Epigenetic regulation of satellite cell activation during muscle regeneration

Abstract

Satellite cells are a population of adult muscle stem cells that play a key role in mediating muscle regeneration. Activation of these quiescent stem cells in response to muscle injury involves modulating expression of multiple developmentally regulated genes, including mediators of the muscle-specific transcription program: Pax7, Myf5, MyoD and myogenin. Here we present evidence suggesting an essential role for the antagonistic Polycomb group and Trithorax group proteins in the epigenetic marking of muscle-specific genes to ensure proper temporal and spatial expression during muscle regeneration. The importance of Polycomb group and Trithorax group proteins in establishing chromatin structure at muscle-specific genes suggests that therapeutic modulation of their activity in satellite cells could represent a viable approach for repairing damaged muscle in muscular dystrophy.

Figure 1

Epigenetic regulation of developmentally regulated genes in satellite-cell-mediated muscle regeneration. Regulation of gene expression by Polycomb group (PcG) and Trithorax group (TrxG) methyltransferase complexes at developmentally regulated loci is depicted. Histone modifications or the presence of PcG/TrxG complexes on the gene highlighted in grey are predicted and have not been formally shown (please see text for rationale on the predictions). (a) Cells undergoing symmetrical cell division will express Pax7 and the genes involved in cell-cycle progression. These genes are predicted to be marked by TrxG-mediated H3K4me3, while the repressed MyoD/Myf5 and Myog genes would be marked by the repressive H3K27me3 mark.
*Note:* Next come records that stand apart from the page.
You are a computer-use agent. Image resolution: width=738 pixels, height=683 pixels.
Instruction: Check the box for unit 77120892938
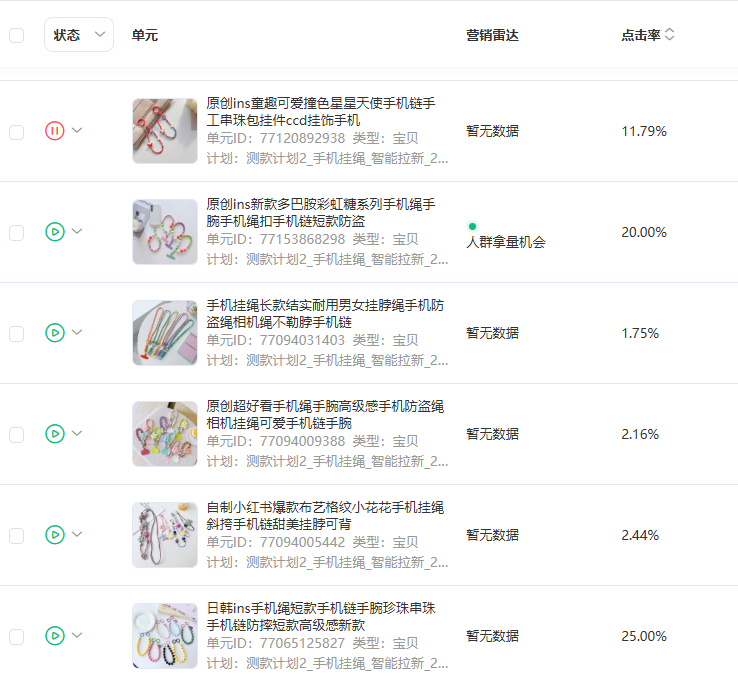(16, 132)
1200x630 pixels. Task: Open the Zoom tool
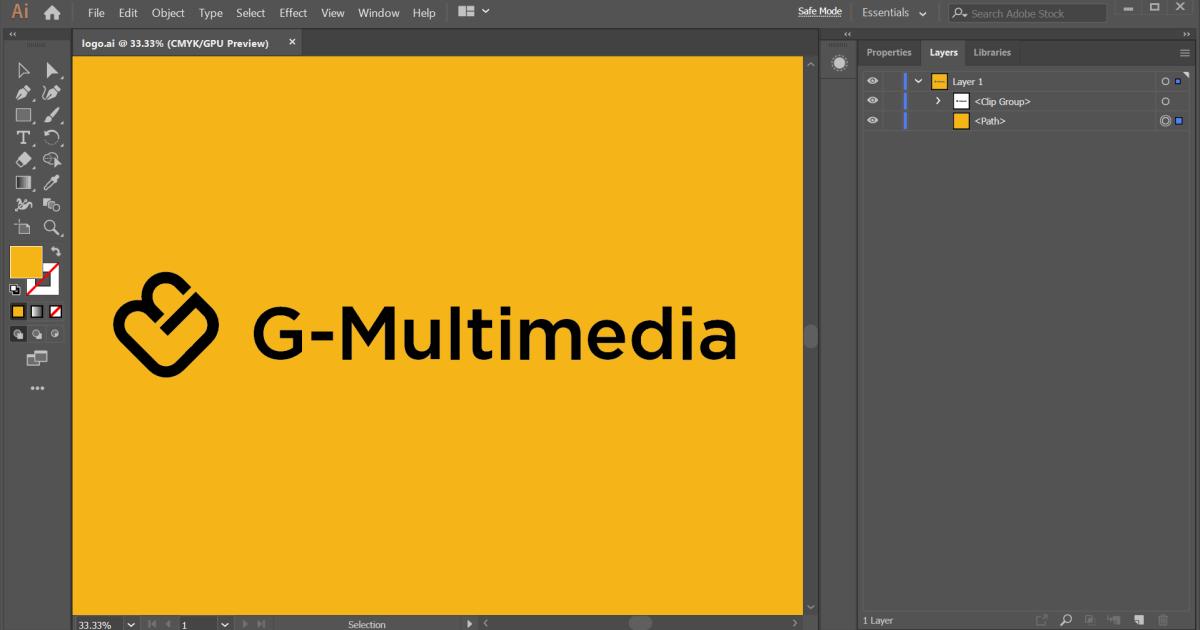coord(52,227)
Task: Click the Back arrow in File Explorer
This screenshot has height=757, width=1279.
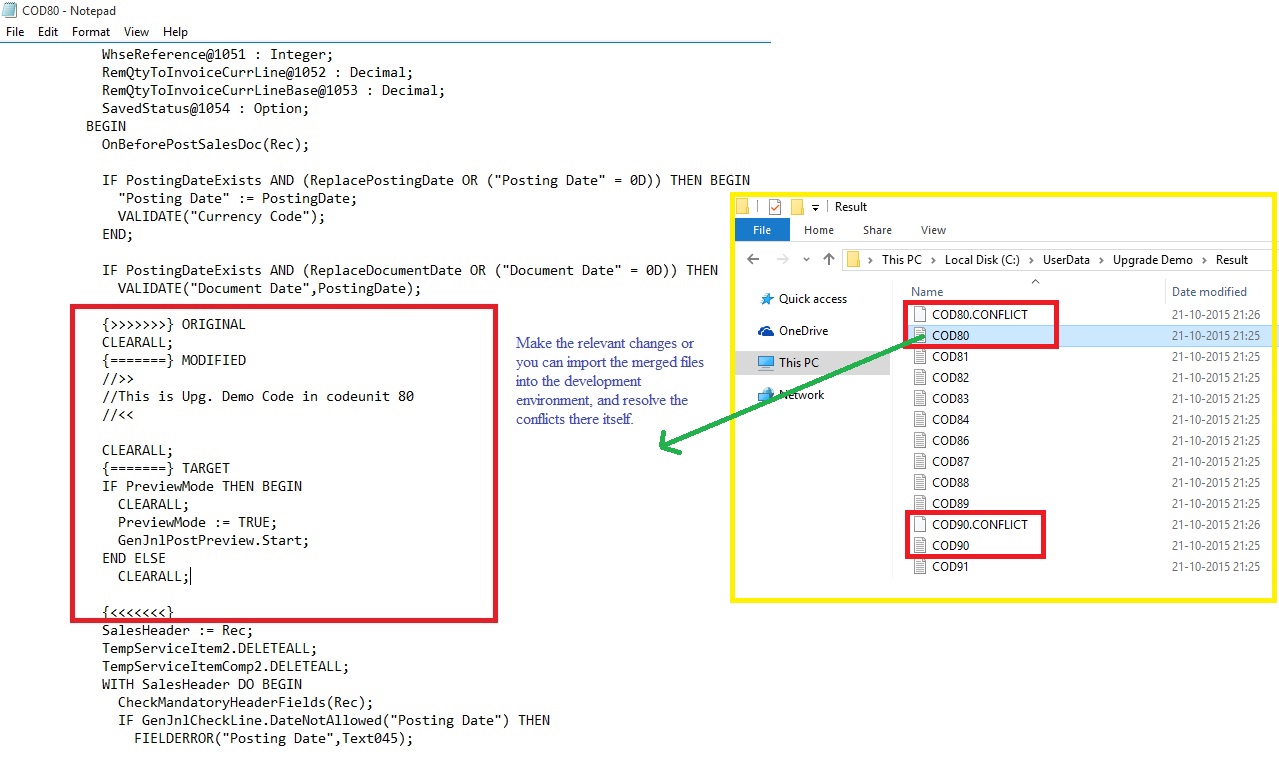Action: click(753, 259)
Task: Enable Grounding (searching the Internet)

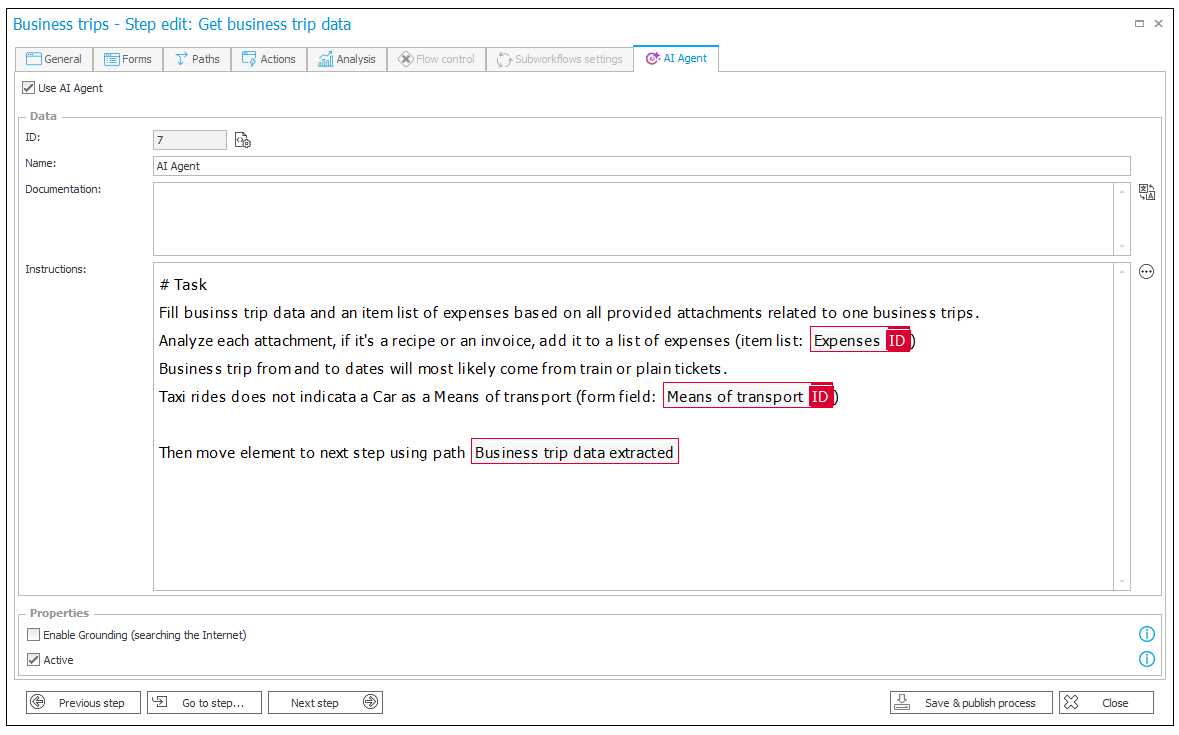Action: point(33,634)
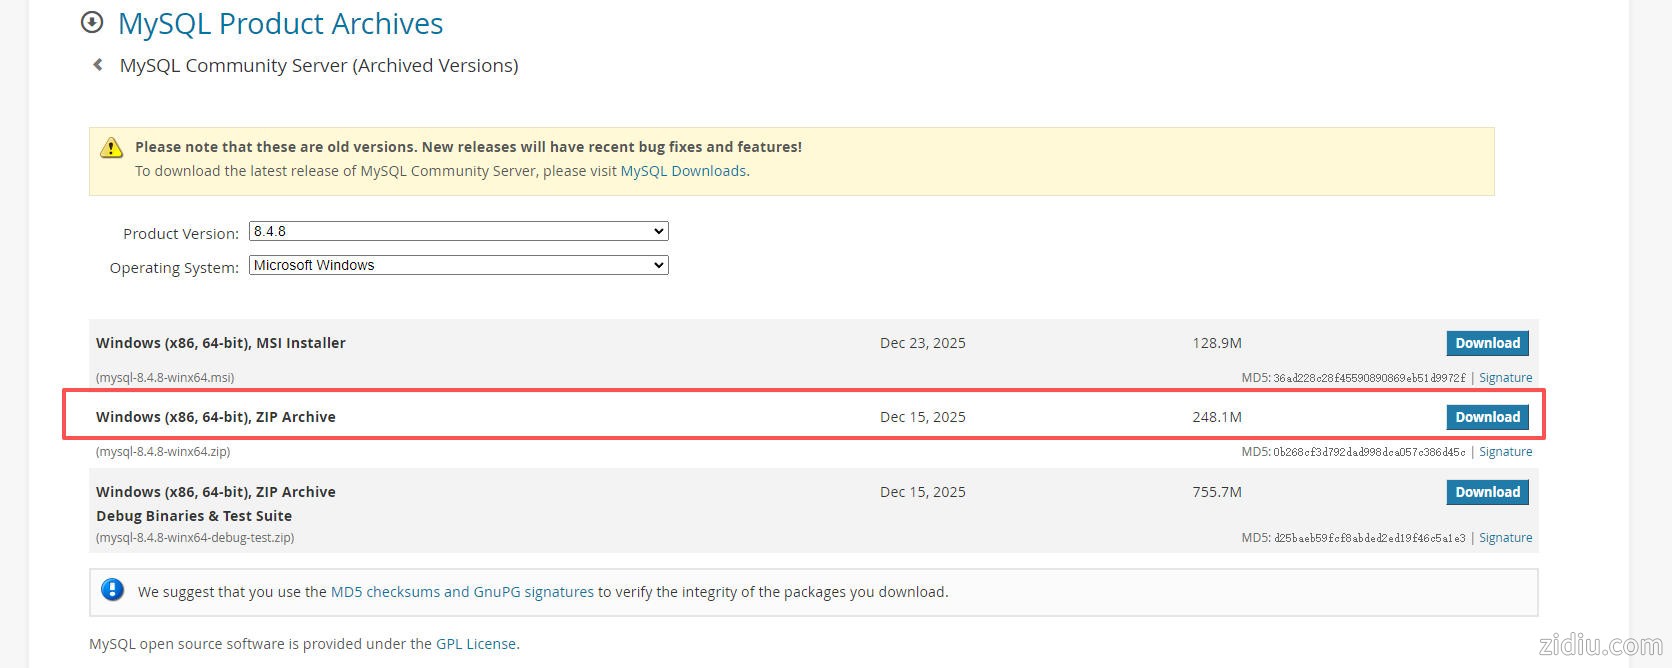The image size is (1672, 668).
Task: Click the mysql-8.4.8-winx64-debug-test.zip filename
Action: point(195,538)
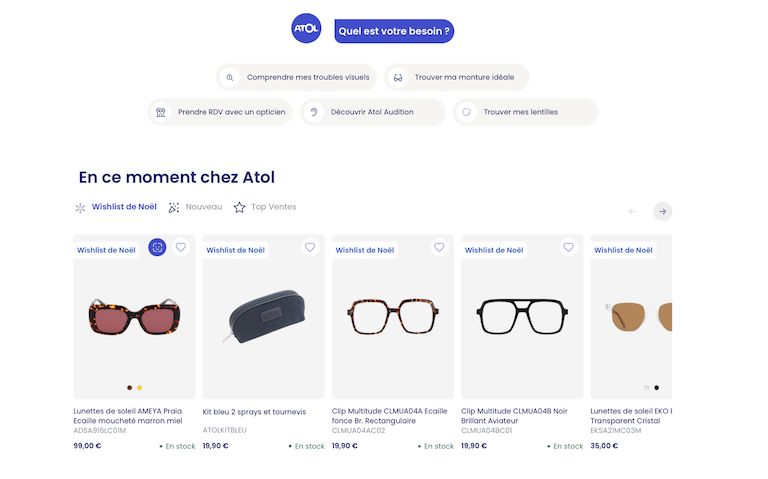Open the Wishlist de Noël tab
Viewport: 768px width, 479px height.
pos(124,207)
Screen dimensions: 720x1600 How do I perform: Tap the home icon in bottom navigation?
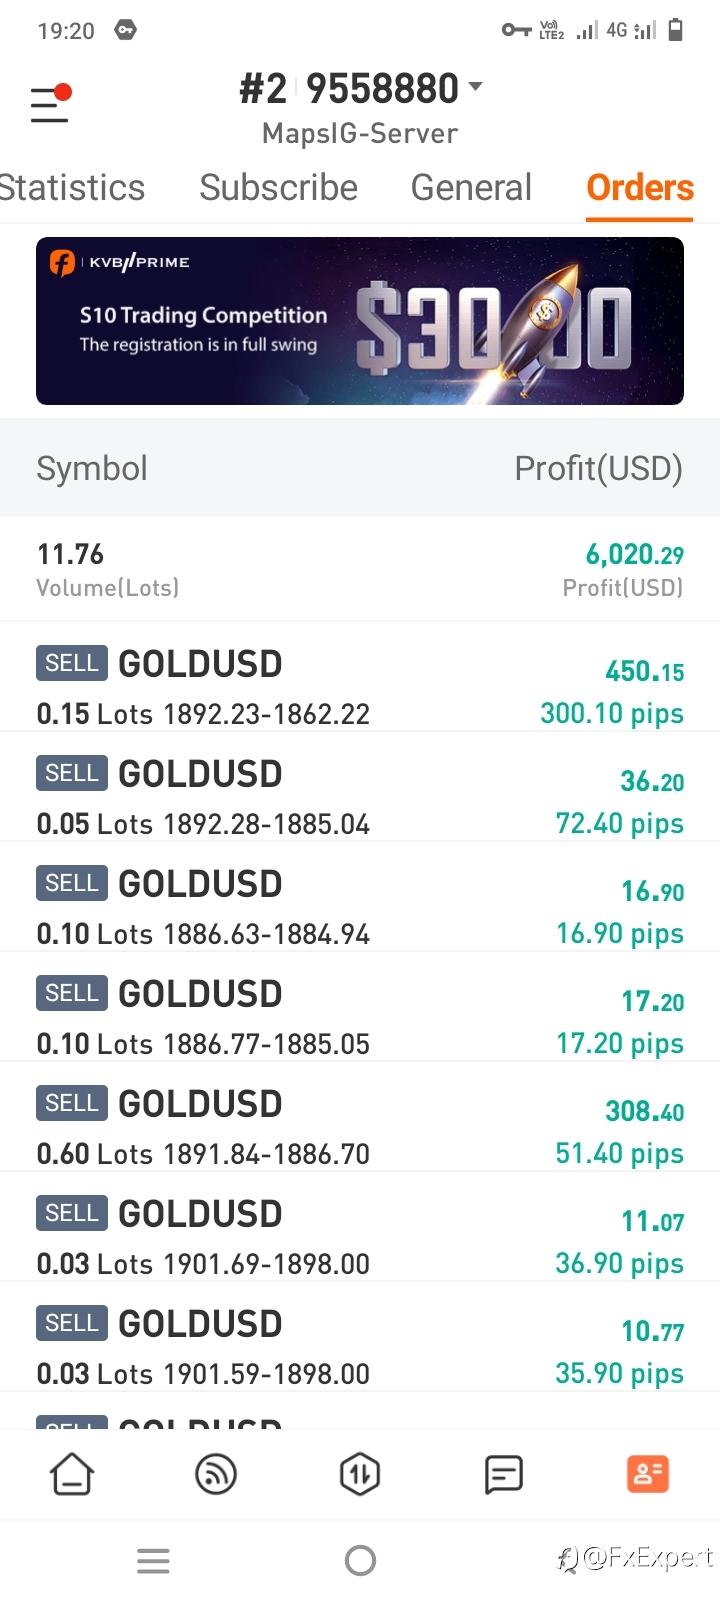point(72,1474)
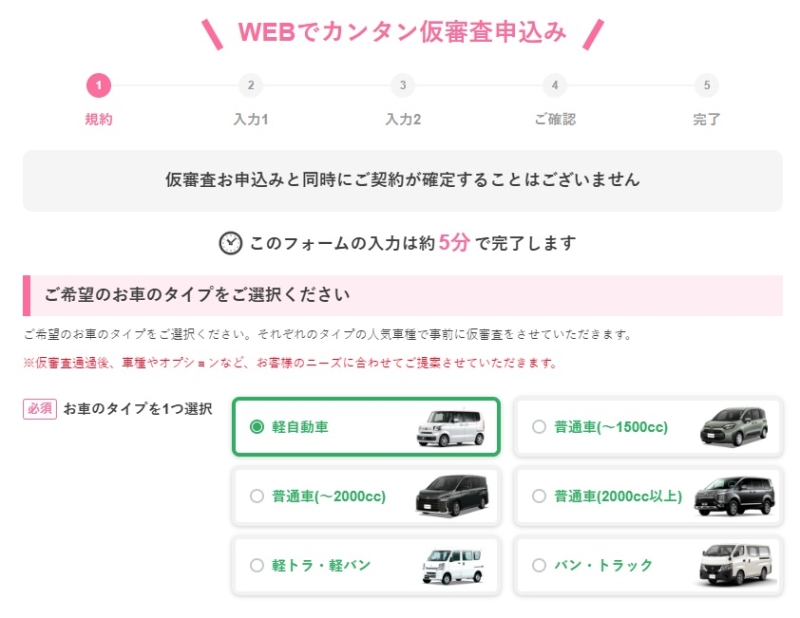Click the white kei car image

[451, 427]
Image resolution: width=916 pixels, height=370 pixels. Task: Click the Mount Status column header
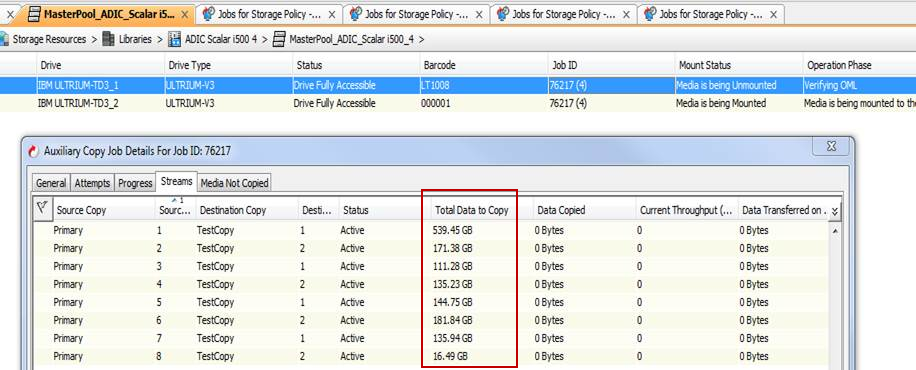pos(704,65)
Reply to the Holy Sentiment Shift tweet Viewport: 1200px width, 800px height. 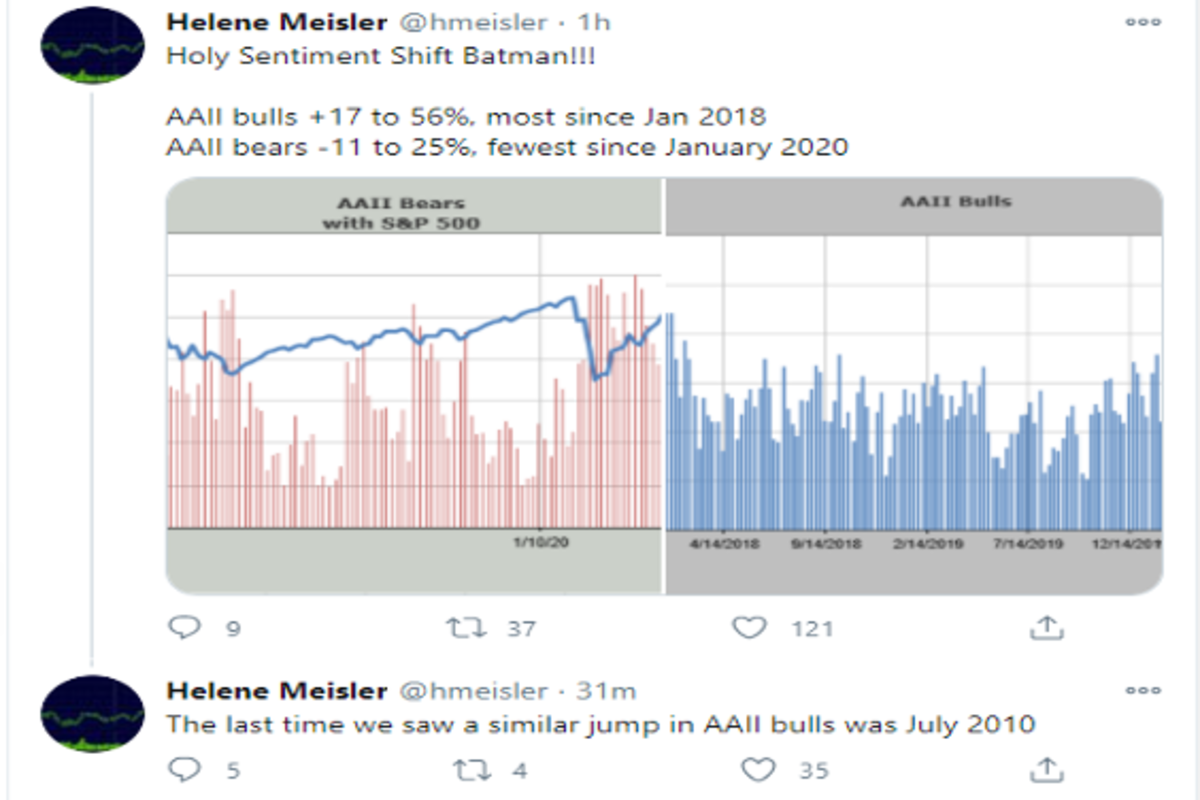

In the case of Myf5/MyoD, it will be interesting to determine whether these are bivalently marked genes poised for transcription. (b) During asymmetrical cell division, one of the two cells will go on to become a proliferating myoblast. The proliferating myoblast will express genes involved in cell-cycle progression, as well as Pax7, and Myf5/MyoD. These genes are known to be marked by H3K4me3 in proliferating myoblasts, and in the case of Myf5 it has been shown that this mark is established through the recruitment of TrxG proteins by Pax7. (c) In terminally differentiating cells that will fuse to the damaged fiber, Pax7 is silenced along with genes involved in cell-cycle progression. This repression involves PcG-mediated incorporation of H3K27me3 into the chromatin at these genes. At this time, the Myog gene becomes expressed as MyoD collaborates with Mef2d and Six4 to establish the transcriptionally permissive state of H3K4me3. MRF, muscle regulatory factor.